Last Wednesday, I posted a YouTube documentary about porn star Calvin Banks. In the film, which we created during a tantric retreat in California, Calvin details his experience with sexual abuse – and how it has impacted his porn career and personal relationships. It’s a moving and powerful story that the world needs to hear.
Except, after less than 24 hours, Calvin’s story was silenced… by YouTube.
In some form or another, almost every one of my videos gets restricted by YouTube. There are varying levels to these restrictions, and the details are fairly complicated. Almost all videos get demonetized. Many get age restricted, which means that users need to confirm that they are over the age of 18 to view the content. It also means the videos reach a more limited audience through search results and video recommendations. Calvin’s video was “locked”, which essentially meant that it was removed from the platform.

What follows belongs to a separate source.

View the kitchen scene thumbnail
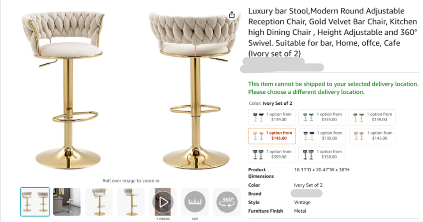Viewport: 423px width, 222px height. (x=67, y=202)
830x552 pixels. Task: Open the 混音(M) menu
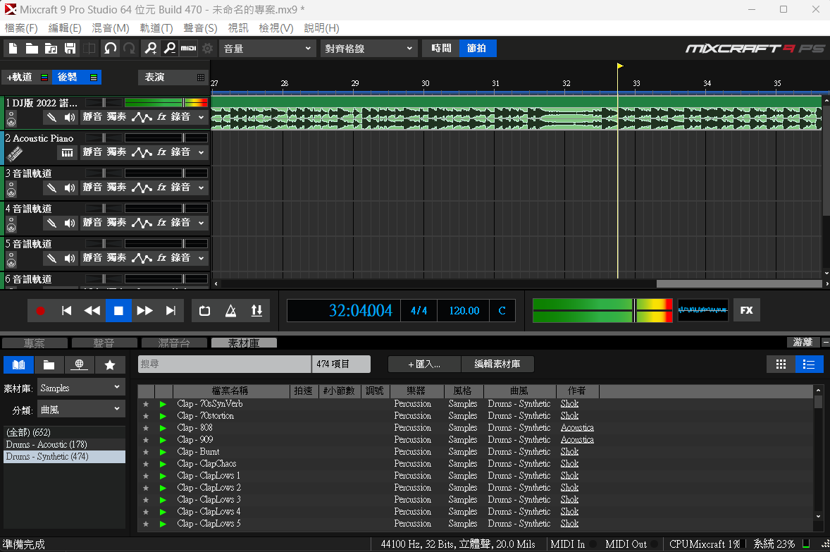coord(111,28)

There’s the YouTube answer. And then there’s the real answer.
The YouTube answer varies from video to video. In the case of Calvin’s documentary, YouTube felt that the title of “My First BJ Was From My Dad” was misleading clickbait. Except, the title was taken from the very first line of the film. In other words, it’s neither clickbait nor misleading. Sensational? Maybe. But accurate? Absolutely.

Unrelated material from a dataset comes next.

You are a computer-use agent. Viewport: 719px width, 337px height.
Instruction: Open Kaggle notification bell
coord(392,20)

The real answer is that YouTube censors sex content – including educational sex-positive content like Calvin’s documentary – because it is more concerned with sucking from the corporate cock than serving the marginalized communities that built the video-sharing platform. YouTube, much like Tumblr, has sold its soul to mega-rich corporations with their padded advertising budgets at the expense of queers, sex-positive communities, creative people and artists. In an attempt to deliver sterilized, brand-friendly content, YouTube’s algorithms – with little oversight – are attempting to “clean up” the platform in the same way that someone might use a shotgun to kill an ant. The amount of collateral damage is alarming.
After two days of emails, conversations and reaching out to all my contacts at YouTube and Google, Calvin’s video came back online. I’m privileged with the ability to contact YouTube directly. But how many videos are wrongly removed with little recourse from smaller creators? Likely, countless.
I’m frustrated. I’m exhausted by fighting this fight. And yet, I’ll continue to fight like hell to ensure stories like Calvin’s are told – and heard. So, fuck YouTube.